Michael Mann raconte les derniers jours de John Dillinger dans «Ennemis publics».

En lisant la biographie de John Dillinger, on a l'impression que le célèbre gangster vivait déjà dans un film de Michael Mann. Tout y est. L'affrontement existentiel entre deux hommes aussi exceptionnels que virils (Dillinger et Melvin Purvis, l'agent du FBI qui l'a retrouvé au terme d'une longue traque); une propension irrépressible à déclencher des fusillades aussi spectaculaires que sanglantes; et les années 1930, qui permettent à Mann de filmer ses héros, le regard glacé et le feutre incliné au millimètre près, sous toutes les coutures de leurs costumes impeccables. Bref, le scénario dont Mann devait rêver depuis toujours.

Mais alors, pourquoi Ennemis publics (Universal Pictures), adapté par Michael Mann à partir du livre de Bryan Burrough, laisse-t-il le spectateur aussi indifférent? Je pose la question sans malice. J'adore les films de Mann, même Miami Vice, qui était aussi décousu et incohérent qu'un épisode de la série, mais créait une atmosphère inimitable. Je suis donc allée voir Ennemis Publics avec la certitude que ce serait au moins un bon film de gangsters et, peut-être, qu'il réinventerait complètement le genre. Au lieu de cela, j'ai passé un (long) après-midi à visiter une sorte de musée Grévin du film de gangsters.

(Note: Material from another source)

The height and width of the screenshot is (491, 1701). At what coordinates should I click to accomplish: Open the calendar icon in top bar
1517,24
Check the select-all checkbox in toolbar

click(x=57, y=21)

Le principal problème, mais c'est loin d'être le seul, vient d'une erreur de casting: Johnny Depp n'est pas convaincant en ennemi public. Son charisme très particulier s'accommode mal d'un rôle de vrai dur (il s'en approchait un peu dans Donnie Brasco, mais il jouait un agent infiltré). En effet, ses deux types de jeu sont le romantisme naïf (Benny et Joon, Neverland) et le grotesque flamboyant (Pirate des Caraïbes, Sweeney Todd). Ici, son interprétation beaucoup plus retenue que d'habitude parvient à faire passer le côté fascinant du personnage (et, dans certaines scènes un peu incongrues mais touchantes, sa fragilité), mais pas son côté dangereux. Pourtant, Dillinger n'est pas devenu une légende de la pègre en faisant du gringue aux dames et en portant bien le costume. Ça devait aussi être un sacré fumier, un assassin sans scrupules. Or, bien que les autres personnages se comportent avec lui comme si c'était le cas, on ne voit jamais l'étincelle de méchanceté ou d'inhumanité dans ses yeux. C'est triste à dire, mais on est plus proche de Buster Keaton que de James Cagney.

 

Autre problème, la dimension sociale et historique du film est réduite à la portion congrue. On entend à peine parler de la Grande dépression ou de la Prohibition, qui ont pourtant créé l'environnement propice à l'émergence de super criminels tels que Dillinger. Mann nous laisse seulement entrevoir les origines du FBI qui, dans les années 1930, n'était encore qu'un vague projet de J. Edgar Hoover (interprété par Billy Crudup, qui maîtrise parfaitement la diction frénétique si caractéristique des actualités de l'époque). Même les plus petits rôles sont joués par de bons acteurs. Lili Taylor, Giovanni Ribisi, Channing Tatum et Stephen Dorff apparaissent quelques (trop courts) instants, le temps de dire une ou deux répliques. Et Peter Gerety, le grand acteur de composition, est remarquable en avocat mafieux qui défend Dillinger avec une conviction désarmante.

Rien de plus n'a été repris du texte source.